Louvre Pyramid Architecture
The museum has the most famous paintings is a large pyramid of glass and metal designed in 1984 by French-American architect François Mitterrand by Chinese-American architect I.M.Pei.
The structure itself is surrounded by three smaller pyramids in the main courtyard of the Louvre. The main pyramid is the entrance to the museum and was completed in 1989.
Its height reaches 21.6 meters. Its square base is 34 meters on each side and the area of the base surface is 1000 square meters. This set consists of 603 rhombus pieces and 70 triangular glass sections.
The pyramid structure was engineered by Nichols Chartand Connolly of Montreal (Pyramid Structure / Design Consultant) and Rice Francis Ritchie of Paris (Pyramid Structure / Construction Stage).
Collection of works of the Louvre Museum
- Egyptian Antiquities: This section, with more than 50,000 pieces, includes antiquities from the Nile civilization, dating from 4000 BC to the 4th century AD. This collection provides an overview of Egyptian life in ancient Egypt, the medieval kingdom, the new kingdom, Coptic art, and the Roman, Ptolemy, and Byzantine periods.
- Near Eastern Antiquities: This section dates back to 1881 and reviews the early Eastern civilization and the first settlements before the advent of Islam. This section is divided into three geographical areas: the Levant, Mesopotamia (Iraq), and Persia (Iran).
- Greek, Etruscan and Roman: This section shows parts of the Mediterranean basin dating from the Neolithic to the sixth century. It covers the period from the Cycladic period to the collapse of the Roman Empire and is one of the oldest parts of the museum.
Initially, the collection focused on marble sculptures such as Venus Milo. Works such as Apollo Boulder arrived during the Napoleonic Wars but were returned after the fall of Napoleon I in 1815.
- Sculpture: The sculpture section includes works created before 1850 and does not belong to the Etruscan, Greek, and Roman sections. When the museum had the most famous paintings was a palace, it was also used as a storehouse for sculptural materials.
Initially, the collection consisted of only 100 pieces, and the rest of the royal sculpture collection was located in Versailles. The complex remained small until Leon Labor took over in 1847.
Labor expanded the medieval section and began buying such sculptures.
- Decorative Arts: A collection of medieval art objects dating back to the mid-nineteenth century. This section began as a subset of the sculpture section, based on royal estates and the transfer of work from the Basilica of Saint-Denis, the burial place of the French kings who held the sword of the coronation of the French kings.
- Paintings: The collection of paintings with more than 7,500 works dates from the thirteenth century to 1848 and was managed by 12 curators who supervised the exhibition.
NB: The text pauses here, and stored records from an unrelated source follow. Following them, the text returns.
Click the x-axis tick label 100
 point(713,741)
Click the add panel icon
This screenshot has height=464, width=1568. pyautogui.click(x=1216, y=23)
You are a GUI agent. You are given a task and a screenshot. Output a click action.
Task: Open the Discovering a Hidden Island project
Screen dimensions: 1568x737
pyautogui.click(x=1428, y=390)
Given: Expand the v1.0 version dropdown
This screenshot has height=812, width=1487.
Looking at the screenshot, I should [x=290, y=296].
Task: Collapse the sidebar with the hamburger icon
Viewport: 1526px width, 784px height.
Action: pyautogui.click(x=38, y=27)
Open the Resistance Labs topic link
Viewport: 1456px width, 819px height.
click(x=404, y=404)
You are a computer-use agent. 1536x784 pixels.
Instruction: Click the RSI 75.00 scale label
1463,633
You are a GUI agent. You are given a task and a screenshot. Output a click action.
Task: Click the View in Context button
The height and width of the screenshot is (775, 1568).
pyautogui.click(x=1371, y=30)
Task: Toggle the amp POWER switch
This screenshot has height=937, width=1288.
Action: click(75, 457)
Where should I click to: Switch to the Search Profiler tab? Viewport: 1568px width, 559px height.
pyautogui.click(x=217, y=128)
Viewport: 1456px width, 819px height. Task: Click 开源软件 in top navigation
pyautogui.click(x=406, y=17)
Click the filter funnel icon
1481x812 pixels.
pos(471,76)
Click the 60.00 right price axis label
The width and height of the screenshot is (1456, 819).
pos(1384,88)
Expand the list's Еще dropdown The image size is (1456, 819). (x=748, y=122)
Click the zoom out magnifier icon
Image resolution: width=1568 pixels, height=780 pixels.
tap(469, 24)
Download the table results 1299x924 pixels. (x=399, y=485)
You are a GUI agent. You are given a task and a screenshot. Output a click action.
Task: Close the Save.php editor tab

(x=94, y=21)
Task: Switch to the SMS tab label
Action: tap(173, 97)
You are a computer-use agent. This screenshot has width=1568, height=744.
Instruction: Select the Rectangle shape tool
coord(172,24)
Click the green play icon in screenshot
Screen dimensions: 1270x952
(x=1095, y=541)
About two-thirds of the works are by French artists and more than 1,200 are from Northern Europe.
Italian paintings consist mostly of remnants of the collections of Francis I and Louis XIV, others are unusable works of art from the Napoleonic period, and some have been purchased.
The collection began with Francis, who acquired works by Italian masters such as Raphael and Michelangelo and introduced Leonardo da Vinci to his court.
Among the most prominent works in this collection are Mona Lisa and the Lady of the Rocks by Leonardo da Vinci.
- Printing and engraving: This section contains works on paper. The collection originally contained 8,600 works in the Royal Collection, which was increased through state ownership. The collection opened on August 5, 1797, with 415 works at the Di Apollo Gallery.
Other prestigious works of the museum has the most famous paintings include the Hammurabi Tablet, the Assyrian Winged Cow, Parts of Persepolis, the Golden-Winged Goat, the seated scribe, the Assyrian relief, the Naram Sin Victory Tablet, and Assyrian earthenware. They have chosen France, it is not without grace.